• **Rows on where targets appear**

* * * *

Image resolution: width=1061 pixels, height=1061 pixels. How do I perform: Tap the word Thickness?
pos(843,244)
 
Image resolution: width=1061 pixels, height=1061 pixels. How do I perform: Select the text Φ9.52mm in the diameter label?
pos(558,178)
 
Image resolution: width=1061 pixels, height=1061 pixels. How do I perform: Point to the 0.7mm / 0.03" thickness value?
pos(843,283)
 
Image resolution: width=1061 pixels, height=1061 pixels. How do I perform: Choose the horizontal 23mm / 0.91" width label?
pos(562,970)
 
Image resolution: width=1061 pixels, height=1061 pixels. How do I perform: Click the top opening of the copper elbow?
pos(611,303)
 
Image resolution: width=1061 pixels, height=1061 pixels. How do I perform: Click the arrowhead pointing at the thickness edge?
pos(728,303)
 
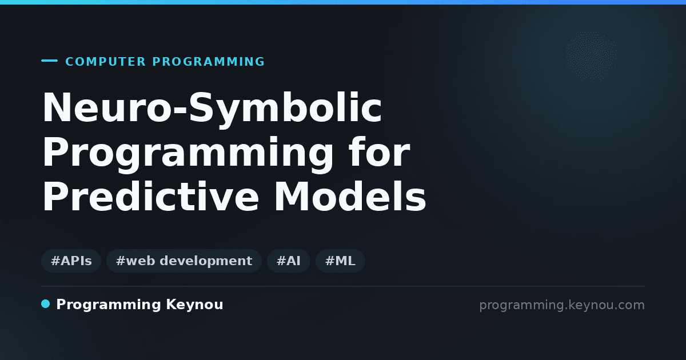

* * * *

• **PROBLEM REQUIREMENTS**
Rewrite all the lines above as a numbered list, dropping the blank lines and leaving out the picture.

• **TASK OUTPUT**
1. Image resolution: width=1061 pixels, height=1061 pixels. How do I perform: Tap the word Thickness?
2. pos(843,244)
3. Image resolution: width=1061 pixels, height=1061 pixels. How do I perform: Select the text Φ9.52mm in the diameter label?
4. pos(558,178)
5. Image resolution: width=1061 pixels, height=1061 pixels. How do I perform: Point to the 0.7mm / 0.03" thickness value?
6. pos(843,283)
7. Image resolution: width=1061 pixels, height=1061 pixels. How do I perform: Choose the horizontal 23mm / 0.91" width label?
8. pos(562,970)
9. Image resolution: width=1061 pixels, height=1061 pixels. How do I perform: Click the top opening of the copper elbow?
10. pos(611,303)
11. Image resolution: width=1061 pixels, height=1061 pixels. How do I perform: Click the arrowhead pointing at the thickness edge?
12. pos(728,303)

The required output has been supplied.